_Exercise_.
Please transcribe, word for word, the line containing "Portachiavi HD (307, 523)" and every line after it through the end of the records below, and nothing else.

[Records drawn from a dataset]
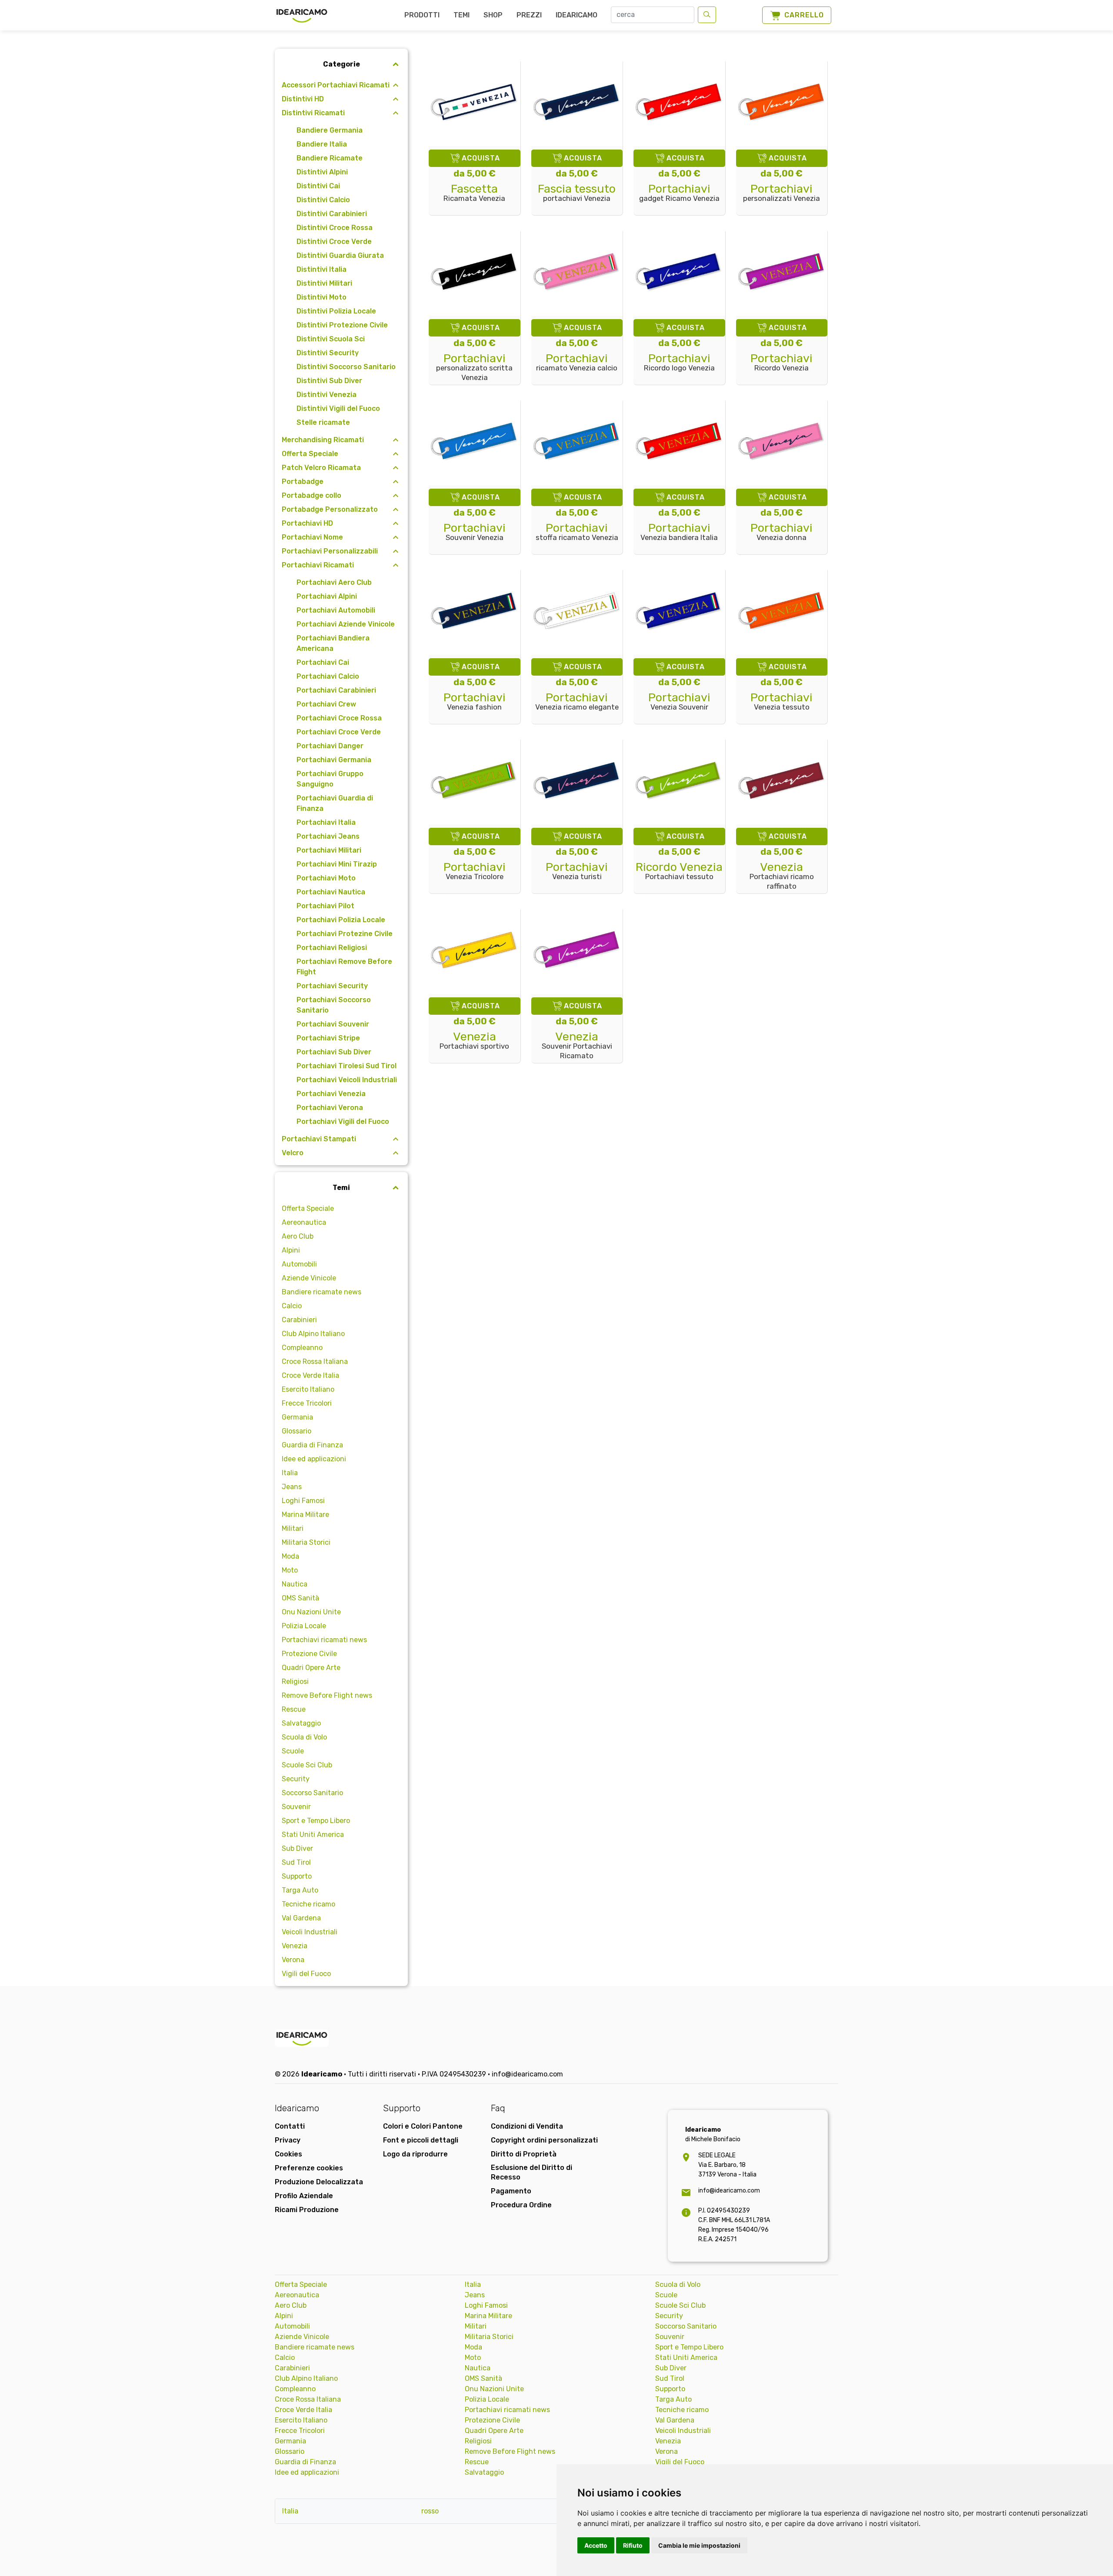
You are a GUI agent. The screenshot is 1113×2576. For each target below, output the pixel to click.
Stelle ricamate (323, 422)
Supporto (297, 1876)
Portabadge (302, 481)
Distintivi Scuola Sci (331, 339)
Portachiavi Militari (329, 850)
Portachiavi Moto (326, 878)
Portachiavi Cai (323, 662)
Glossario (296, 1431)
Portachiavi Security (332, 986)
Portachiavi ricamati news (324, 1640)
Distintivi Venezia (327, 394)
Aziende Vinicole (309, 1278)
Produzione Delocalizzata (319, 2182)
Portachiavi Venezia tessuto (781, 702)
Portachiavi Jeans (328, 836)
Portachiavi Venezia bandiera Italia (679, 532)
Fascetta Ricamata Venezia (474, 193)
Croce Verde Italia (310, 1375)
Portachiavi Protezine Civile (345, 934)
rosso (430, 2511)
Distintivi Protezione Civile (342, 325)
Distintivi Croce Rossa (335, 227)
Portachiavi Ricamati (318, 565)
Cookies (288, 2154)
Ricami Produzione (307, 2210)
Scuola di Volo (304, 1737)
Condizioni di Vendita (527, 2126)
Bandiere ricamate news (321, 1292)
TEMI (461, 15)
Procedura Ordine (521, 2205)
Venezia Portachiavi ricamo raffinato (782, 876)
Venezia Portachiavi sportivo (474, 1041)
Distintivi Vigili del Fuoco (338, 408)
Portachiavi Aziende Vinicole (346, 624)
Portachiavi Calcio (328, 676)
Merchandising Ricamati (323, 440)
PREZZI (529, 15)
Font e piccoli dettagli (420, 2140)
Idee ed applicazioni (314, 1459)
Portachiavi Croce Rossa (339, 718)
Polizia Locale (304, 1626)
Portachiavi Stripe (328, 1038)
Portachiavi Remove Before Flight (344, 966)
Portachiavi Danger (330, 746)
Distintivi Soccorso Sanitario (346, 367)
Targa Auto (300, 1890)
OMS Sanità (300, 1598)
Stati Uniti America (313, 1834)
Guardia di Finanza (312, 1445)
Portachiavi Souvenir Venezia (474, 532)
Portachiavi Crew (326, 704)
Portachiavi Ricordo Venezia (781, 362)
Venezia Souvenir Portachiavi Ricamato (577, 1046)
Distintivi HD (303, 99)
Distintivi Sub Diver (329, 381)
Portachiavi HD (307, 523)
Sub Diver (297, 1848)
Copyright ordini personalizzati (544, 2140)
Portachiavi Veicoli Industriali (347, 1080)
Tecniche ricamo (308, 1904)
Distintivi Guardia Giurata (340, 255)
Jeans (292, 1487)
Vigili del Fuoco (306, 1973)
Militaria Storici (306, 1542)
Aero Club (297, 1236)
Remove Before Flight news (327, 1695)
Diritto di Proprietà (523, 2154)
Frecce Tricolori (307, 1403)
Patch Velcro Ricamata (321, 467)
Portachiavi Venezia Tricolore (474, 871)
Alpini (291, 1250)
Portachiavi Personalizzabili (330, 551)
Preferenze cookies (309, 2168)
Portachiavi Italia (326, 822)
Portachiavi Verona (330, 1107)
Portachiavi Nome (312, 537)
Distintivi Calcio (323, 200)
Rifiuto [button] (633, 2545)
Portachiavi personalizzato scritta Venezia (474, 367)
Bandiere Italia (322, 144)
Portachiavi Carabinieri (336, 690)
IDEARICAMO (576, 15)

_Completed exercise_.
Portachiavi HD (307, 523)
Sub Diver (297, 1848)
Copyright ordini personalizzati (544, 2140)
Portachiavi Veicoli Industriali (347, 1080)
Tecniche ricamo (308, 1904)
Distintivi Guardia Giurata (340, 255)
Jeans (292, 1487)
Vigili del Fuoco (306, 1973)
Militaria Storici (306, 1542)
Aero Club (297, 1236)
Remove Before Flight news (327, 1695)
Diritto di Proprietà (523, 2154)
Frecce Tricolori (307, 1403)
Patch Velcro Ricamata (321, 467)
Portachiavi Venezia Tricolore (474, 871)
Alpini (291, 1250)
Portachiavi Personalizzabili (330, 551)
Preferenze cookies (309, 2168)
Portachiavi Italia (326, 822)
Portachiavi Verona (330, 1107)
Portachiavi Nome (312, 537)
Distintivi Calcio (323, 200)
Rifiuto [button] (633, 2545)
Portachiavi personalizzato scritta Venezia (474, 367)
Bandiere Italia (322, 144)
Portachiavi Carabinieri (336, 690)
IDEARICAMO (576, 15)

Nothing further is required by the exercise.